§ **Exercise data**
-*-
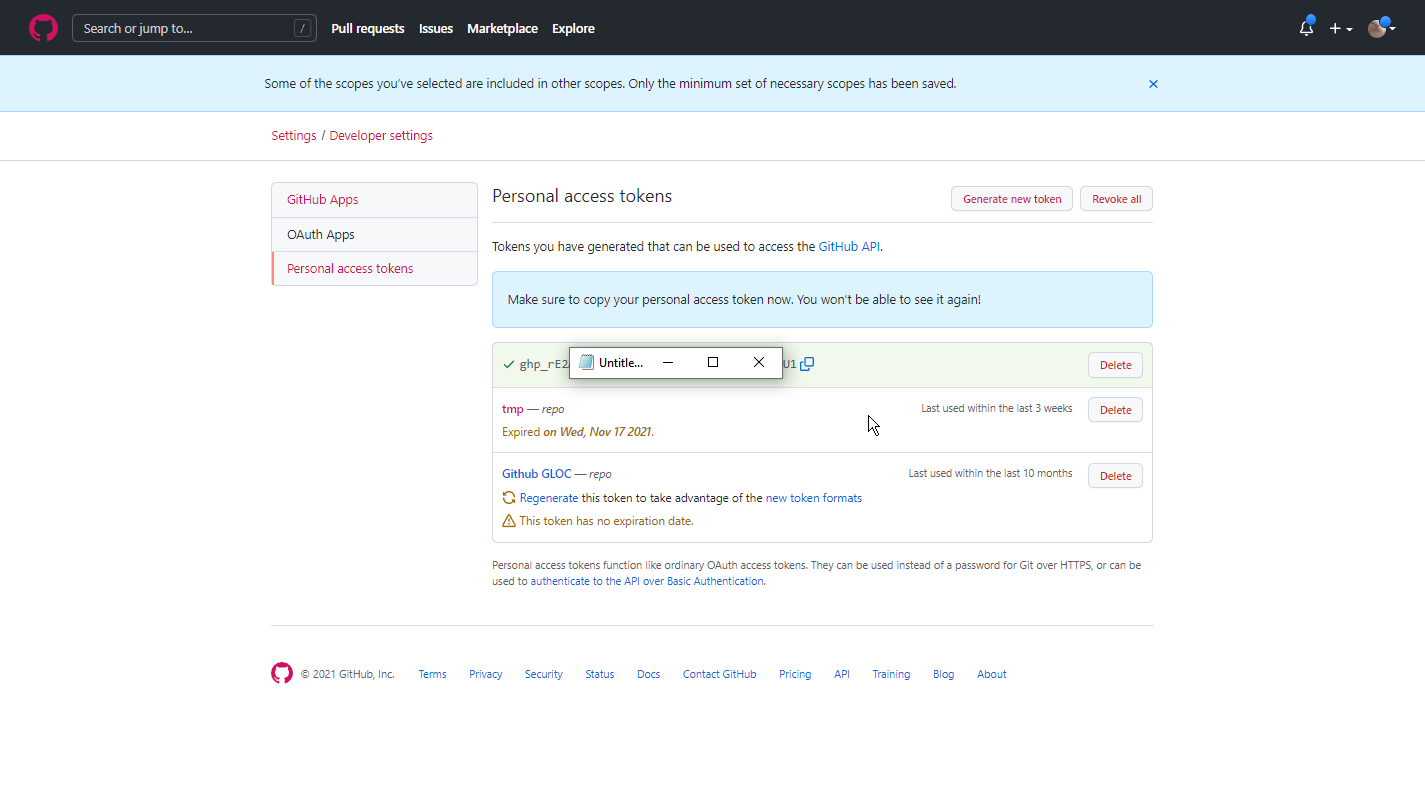Focus the Search or jump to field
The image size is (1425, 785).
(x=186, y=28)
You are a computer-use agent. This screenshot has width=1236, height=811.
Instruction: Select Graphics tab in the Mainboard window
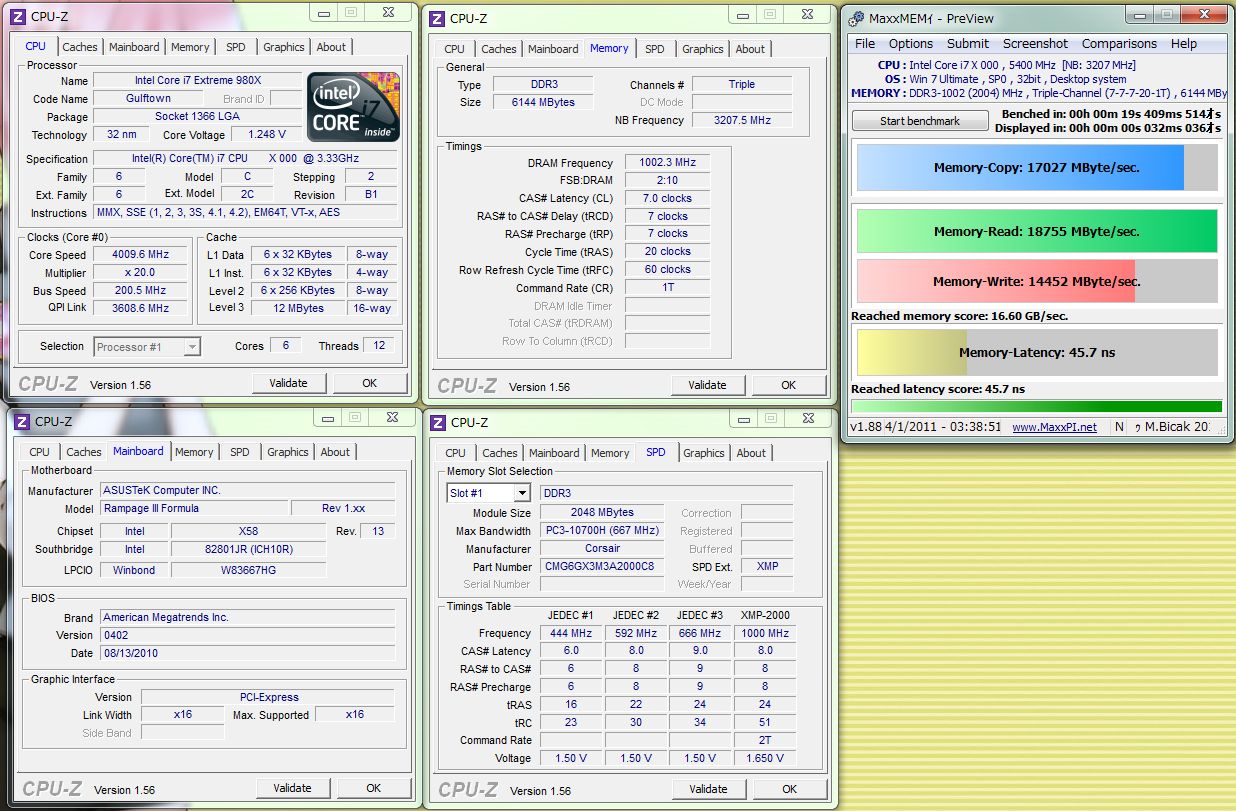(x=288, y=452)
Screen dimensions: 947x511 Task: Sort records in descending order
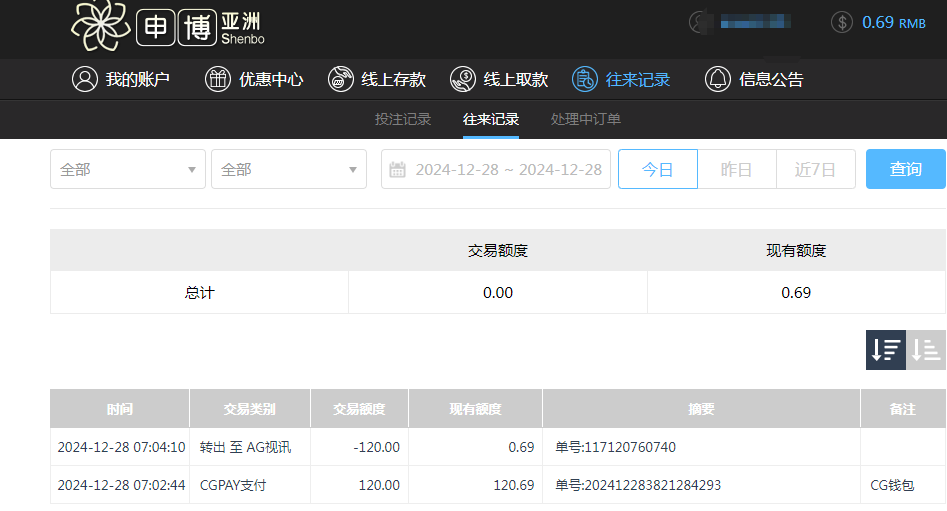click(x=885, y=350)
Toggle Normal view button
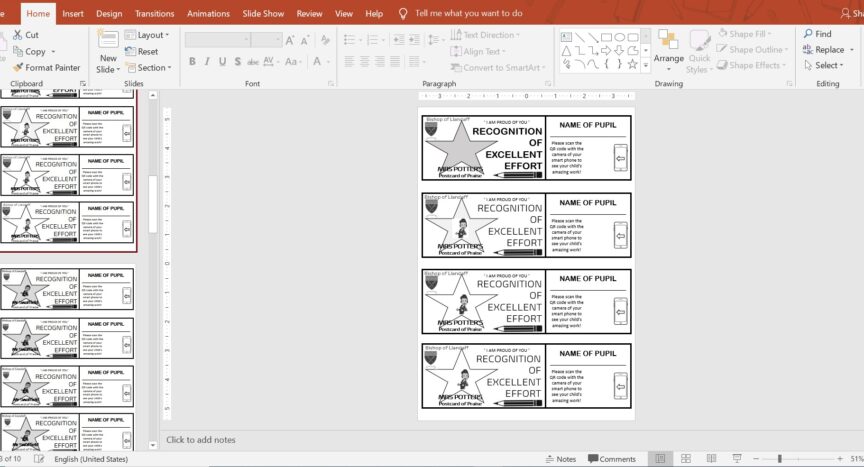The width and height of the screenshot is (864, 467). point(660,459)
-*-
§ **Directions for this task**
Repeat the lines from the line containing "Screen dimensions: 947x511" through the end of the material above exactly, with no pictures and nothing else.

§ **Finished exercise**
Screen dimensions: 947x511 Task: Sort records in descending order
click(x=885, y=350)
Toggle Normal view button
The width and height of the screenshot is (864, 467). point(660,459)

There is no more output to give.